Items from a data source
:::
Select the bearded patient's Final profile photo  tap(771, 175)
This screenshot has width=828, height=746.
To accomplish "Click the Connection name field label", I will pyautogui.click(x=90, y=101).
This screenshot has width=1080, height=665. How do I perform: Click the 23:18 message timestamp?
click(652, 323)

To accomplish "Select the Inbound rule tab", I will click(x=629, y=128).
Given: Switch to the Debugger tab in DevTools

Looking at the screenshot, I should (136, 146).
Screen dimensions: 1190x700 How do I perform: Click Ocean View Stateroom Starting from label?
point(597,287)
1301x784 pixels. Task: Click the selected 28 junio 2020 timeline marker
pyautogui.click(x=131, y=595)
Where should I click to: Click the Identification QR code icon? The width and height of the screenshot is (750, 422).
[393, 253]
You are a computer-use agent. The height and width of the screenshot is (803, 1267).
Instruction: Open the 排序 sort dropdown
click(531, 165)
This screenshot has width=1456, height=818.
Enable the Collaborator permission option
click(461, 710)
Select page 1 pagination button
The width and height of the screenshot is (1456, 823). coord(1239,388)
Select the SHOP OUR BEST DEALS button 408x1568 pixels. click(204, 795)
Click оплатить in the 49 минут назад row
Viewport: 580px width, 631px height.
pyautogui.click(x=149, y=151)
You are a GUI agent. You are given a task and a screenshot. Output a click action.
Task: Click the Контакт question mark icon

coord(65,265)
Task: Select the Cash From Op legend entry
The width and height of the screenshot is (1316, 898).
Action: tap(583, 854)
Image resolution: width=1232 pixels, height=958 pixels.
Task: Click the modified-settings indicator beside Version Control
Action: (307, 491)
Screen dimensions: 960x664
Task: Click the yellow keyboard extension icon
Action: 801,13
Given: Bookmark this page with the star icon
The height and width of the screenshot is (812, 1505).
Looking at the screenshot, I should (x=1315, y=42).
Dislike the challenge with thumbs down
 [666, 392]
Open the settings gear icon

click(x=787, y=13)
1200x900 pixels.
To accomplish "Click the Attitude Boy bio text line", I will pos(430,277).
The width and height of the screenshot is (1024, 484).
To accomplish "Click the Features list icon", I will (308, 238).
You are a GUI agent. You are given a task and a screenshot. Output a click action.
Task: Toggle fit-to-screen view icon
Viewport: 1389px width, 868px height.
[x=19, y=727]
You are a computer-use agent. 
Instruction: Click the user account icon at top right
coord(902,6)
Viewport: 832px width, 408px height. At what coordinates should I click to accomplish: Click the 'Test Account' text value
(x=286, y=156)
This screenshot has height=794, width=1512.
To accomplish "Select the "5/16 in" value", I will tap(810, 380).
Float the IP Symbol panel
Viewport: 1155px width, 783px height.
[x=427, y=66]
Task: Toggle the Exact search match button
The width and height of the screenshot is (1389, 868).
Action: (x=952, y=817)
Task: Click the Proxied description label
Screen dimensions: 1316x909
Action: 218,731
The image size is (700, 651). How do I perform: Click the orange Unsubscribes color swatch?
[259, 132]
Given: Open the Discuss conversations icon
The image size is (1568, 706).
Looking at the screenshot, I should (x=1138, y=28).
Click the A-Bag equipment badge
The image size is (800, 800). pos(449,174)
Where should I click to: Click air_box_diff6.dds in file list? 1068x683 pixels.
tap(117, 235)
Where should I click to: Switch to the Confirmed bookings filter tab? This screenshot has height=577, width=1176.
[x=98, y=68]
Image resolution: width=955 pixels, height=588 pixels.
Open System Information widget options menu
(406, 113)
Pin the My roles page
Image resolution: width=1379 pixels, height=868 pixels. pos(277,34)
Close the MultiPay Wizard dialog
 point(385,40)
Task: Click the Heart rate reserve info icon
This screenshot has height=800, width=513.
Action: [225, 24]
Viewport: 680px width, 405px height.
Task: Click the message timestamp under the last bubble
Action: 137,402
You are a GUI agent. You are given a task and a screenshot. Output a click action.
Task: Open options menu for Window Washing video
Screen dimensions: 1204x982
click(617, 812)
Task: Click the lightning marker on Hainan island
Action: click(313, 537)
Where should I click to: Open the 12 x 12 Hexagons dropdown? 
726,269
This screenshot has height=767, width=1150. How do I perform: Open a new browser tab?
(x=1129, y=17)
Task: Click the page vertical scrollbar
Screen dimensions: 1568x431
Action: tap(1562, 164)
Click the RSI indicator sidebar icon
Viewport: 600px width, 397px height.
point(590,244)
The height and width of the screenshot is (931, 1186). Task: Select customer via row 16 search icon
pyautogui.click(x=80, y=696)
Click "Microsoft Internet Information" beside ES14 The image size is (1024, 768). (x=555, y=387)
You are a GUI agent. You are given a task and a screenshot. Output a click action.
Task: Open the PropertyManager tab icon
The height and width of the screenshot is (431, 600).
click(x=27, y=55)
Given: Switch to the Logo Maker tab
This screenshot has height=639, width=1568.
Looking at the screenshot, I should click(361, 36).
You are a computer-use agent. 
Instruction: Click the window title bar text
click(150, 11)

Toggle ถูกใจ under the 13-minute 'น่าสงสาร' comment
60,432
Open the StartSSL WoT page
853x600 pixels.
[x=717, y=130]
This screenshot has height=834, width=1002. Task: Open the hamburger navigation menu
:::
• REQUIREMENT:
Reproduce all of the material with "Logo Maker" swapped for "Banner Maker" and every other part left unchanged.

• ANSWER TO THIS EXERCISE:
Select the bearded patient's Final profile photo  tap(771, 175)
This screenshot has width=828, height=746.
To accomplish "Click the Connection name field label", I will pyautogui.click(x=90, y=101).
This screenshot has width=1080, height=665. How do I perform: Click the 23:18 message timestamp?
click(652, 323)

To accomplish "Select the Inbound rule tab", I will click(x=629, y=128).
Given: Switch to the Debugger tab in DevTools

Looking at the screenshot, I should (136, 146).
Screen dimensions: 1190x700 How do I perform: Click Ocean View Stateroom Starting from label?
point(597,287)
1301x784 pixels. Task: Click the selected 28 junio 2020 timeline marker
pyautogui.click(x=131, y=595)
Where should I click to: Click the Identification QR code icon? The width and height of the screenshot is (750, 422).
[393, 253]
You are a computer-use agent. The height and width of the screenshot is (803, 1267).
Instruction: Open the 排序 sort dropdown
click(531, 165)
This screenshot has width=1456, height=818.
Enable the Collaborator permission option
click(461, 710)
Select page 1 pagination button
The width and height of the screenshot is (1456, 823). coord(1239,388)
Select the SHOP OUR BEST DEALS button 408x1568 pixels. click(204, 795)
Click оплатить in the 49 минут назад row
Viewport: 580px width, 631px height.
pyautogui.click(x=149, y=151)
You are a GUI agent. You are given a task and a screenshot. Output a click action.
Task: Click the Контакт question mark icon

coord(65,265)
Task: Select the Cash From Op legend entry
The width and height of the screenshot is (1316, 898).
Action: tap(583, 854)
Image resolution: width=1232 pixels, height=958 pixels.
Task: Click the modified-settings indicator beside Version Control
Action: (307, 491)
Screen dimensions: 960x664
Task: Click the yellow keyboard extension icon
Action: 801,13
Given: Bookmark this page with the star icon
The height and width of the screenshot is (812, 1505).
Looking at the screenshot, I should (x=1315, y=42).
Dislike the challenge with thumbs down
 [666, 392]
Open the settings gear icon

click(x=787, y=13)
1200x900 pixels.
To accomplish "Click the Attitude Boy bio text line", I will pos(430,277).
The width and height of the screenshot is (1024, 484).
To accomplish "Click the Features list icon", I will (308, 238).
You are a GUI agent. You are given a task and a screenshot. Output a click action.
Task: Toggle fit-to-screen view icon
Viewport: 1389px width, 868px height.
[x=19, y=727]
You are a computer-use agent. 
Instruction: Click the user account icon at top right
coord(902,6)
Viewport: 832px width, 408px height. At what coordinates should I click to accomplish: Click the 'Test Account' text value
(x=286, y=156)
This screenshot has height=794, width=1512.
To accomplish "Select the "5/16 in" value", I will tap(810, 380).
Float the IP Symbol panel
Viewport: 1155px width, 783px height.
[x=427, y=66]
Task: Toggle the Exact search match button
The width and height of the screenshot is (1389, 868).
Action: (x=952, y=817)
Task: Click the Proxied description label
Screen dimensions: 1316x909
Action: 218,731
The image size is (700, 651). How do I perform: Click the orange Unsubscribes color swatch?
[259, 132]
Given: Open the Discuss conversations icon
The image size is (1568, 706).
Looking at the screenshot, I should (x=1138, y=28).
Click the A-Bag equipment badge
The image size is (800, 800). pos(449,174)
Where should I click to: Click air_box_diff6.dds in file list? 1068x683 pixels.
tap(117, 235)
Where should I click to: Switch to the Confirmed bookings filter tab? This screenshot has height=577, width=1176.
[x=98, y=68]
Image resolution: width=955 pixels, height=588 pixels.
Open System Information widget options menu
(406, 113)
Pin the My roles page
Image resolution: width=1379 pixels, height=868 pixels. pos(277,34)
Close the MultiPay Wizard dialog
 point(385,40)
Task: Click the Heart rate reserve info icon
This screenshot has height=800, width=513.
Action: [225, 24]
Viewport: 680px width, 405px height.
Task: Click the message timestamp under the last bubble
Action: 137,402
You are a GUI agent. You are given a task and a screenshot. Output a click action.
Task: Open options menu for Window Washing video
Screen dimensions: 1204x982
click(617, 812)
Task: Click the lightning marker on Hainan island
Action: click(313, 537)
Where should I click to: Open the 12 x 12 Hexagons dropdown? 
726,269
This screenshot has height=767, width=1150. How do I perform: Open a new browser tab?
(x=1129, y=17)
Task: Click the page vertical scrollbar
Screen dimensions: 1568x431
Action: tap(1562, 164)
Click the RSI indicator sidebar icon
Viewport: 600px width, 397px height.
point(590,244)
The height and width of the screenshot is (931, 1186). Task: Select customer via row 16 search icon
pyautogui.click(x=80, y=696)
Click "Microsoft Internet Information" beside ES14 The image size is (1024, 768). (x=555, y=387)
You are a GUI agent. You are given a task and a screenshot. Output a click action.
Task: Open the PropertyManager tab icon
The height and width of the screenshot is (431, 600).
click(x=27, y=55)
Given: Switch to the Banner Maker tab
This screenshot has height=639, width=1568.
Looking at the screenshot, I should click(361, 36).
You are a computer-use agent. 
Instruction: Click the window title bar text
click(150, 11)

Toggle ถูกใจ under the 13-minute 'น่าสงสาร' comment
60,432
Open the StartSSL WoT page
853x600 pixels.
[x=717, y=130]
This screenshot has height=834, width=1002. Task: Open the hamburger navigation menu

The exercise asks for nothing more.